Oh, and the companions. I’m disappointed there aren’t specific sidequests for each, but they’re some of Obsidian’s best work even as-is. My favorite is Barik, a man caught up in the storm at Stalwart who awoke to find out he’d basically been fused with his armor forever, but all six made a compelling argument for me to take them along on adventures.
There’s a lot of potential in
Tyranny. A
lot. I just don’t think all of it is fulfilled. Great premise, great world, great characters, but it feels like there needed to be twice as much inter-faction politicking in the latter half to keep the story lively. And it doesn’t help that the ending is blatant sequel-bait, dangling a bunch of loose threads right when it feels like you're getting a glimpse of the overarching plot. It felt to me like the story needed maybe
one more standout scene to wrap up properly.
Tyranny is flawed, but I suspect it’s flawed in the manner of
Alpha Protocol, to cite another Obsidian project—a game that garners a cult following despite some clear issues, a game that’s later hailed as an “important” experience.
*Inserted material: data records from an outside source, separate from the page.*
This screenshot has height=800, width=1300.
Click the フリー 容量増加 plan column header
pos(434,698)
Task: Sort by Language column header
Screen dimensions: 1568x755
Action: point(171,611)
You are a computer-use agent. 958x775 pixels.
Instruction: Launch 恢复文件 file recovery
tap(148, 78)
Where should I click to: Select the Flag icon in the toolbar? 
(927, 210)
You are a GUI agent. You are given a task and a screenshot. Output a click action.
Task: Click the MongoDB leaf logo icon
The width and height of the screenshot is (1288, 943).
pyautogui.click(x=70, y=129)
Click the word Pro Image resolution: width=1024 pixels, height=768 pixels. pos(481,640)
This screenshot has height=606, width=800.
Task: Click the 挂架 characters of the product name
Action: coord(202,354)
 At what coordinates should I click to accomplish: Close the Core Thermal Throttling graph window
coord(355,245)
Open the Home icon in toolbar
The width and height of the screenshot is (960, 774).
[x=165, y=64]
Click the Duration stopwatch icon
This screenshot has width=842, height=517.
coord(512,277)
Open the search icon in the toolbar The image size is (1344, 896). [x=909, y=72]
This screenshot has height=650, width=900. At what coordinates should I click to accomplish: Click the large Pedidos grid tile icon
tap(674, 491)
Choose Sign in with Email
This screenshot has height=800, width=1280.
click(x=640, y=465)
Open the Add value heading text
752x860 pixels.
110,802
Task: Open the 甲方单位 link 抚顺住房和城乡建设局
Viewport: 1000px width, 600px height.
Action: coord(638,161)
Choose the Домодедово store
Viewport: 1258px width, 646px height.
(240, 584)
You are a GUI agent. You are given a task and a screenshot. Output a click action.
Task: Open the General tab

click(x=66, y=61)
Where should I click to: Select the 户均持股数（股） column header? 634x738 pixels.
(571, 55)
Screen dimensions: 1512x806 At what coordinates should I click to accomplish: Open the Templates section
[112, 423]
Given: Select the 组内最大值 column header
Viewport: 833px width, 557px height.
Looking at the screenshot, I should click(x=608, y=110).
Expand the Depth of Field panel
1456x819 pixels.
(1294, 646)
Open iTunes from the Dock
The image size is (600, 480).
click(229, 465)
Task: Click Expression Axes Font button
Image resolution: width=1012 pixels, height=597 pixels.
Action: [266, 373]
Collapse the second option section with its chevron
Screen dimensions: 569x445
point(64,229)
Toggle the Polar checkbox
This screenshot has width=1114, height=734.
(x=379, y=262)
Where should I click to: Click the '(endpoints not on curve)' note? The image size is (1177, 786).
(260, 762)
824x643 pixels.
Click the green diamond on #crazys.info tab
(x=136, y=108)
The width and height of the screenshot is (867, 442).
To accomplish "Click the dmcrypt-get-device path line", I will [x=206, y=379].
Because I keep coming back to those initial few hours: A game where you’re the villain, but not in the usual mustache-twirling cartoon way we see so often. There is gray, here. This is a world where evil is the norm, where you’re the villain in an objective sense but not in the context of the world itself.
Those are ideas worth exploring, just as we might ponder the plight of Raskolnikov in
Crime and Punishment. Is
Tyranny on that level? Nah. But games owe evil—if players choose to take that path—a depiction of that caliber. Not just “The Guy Who Wears Black And Kills Puppies.”
Tyranny, in that regard, is a step in the right direction.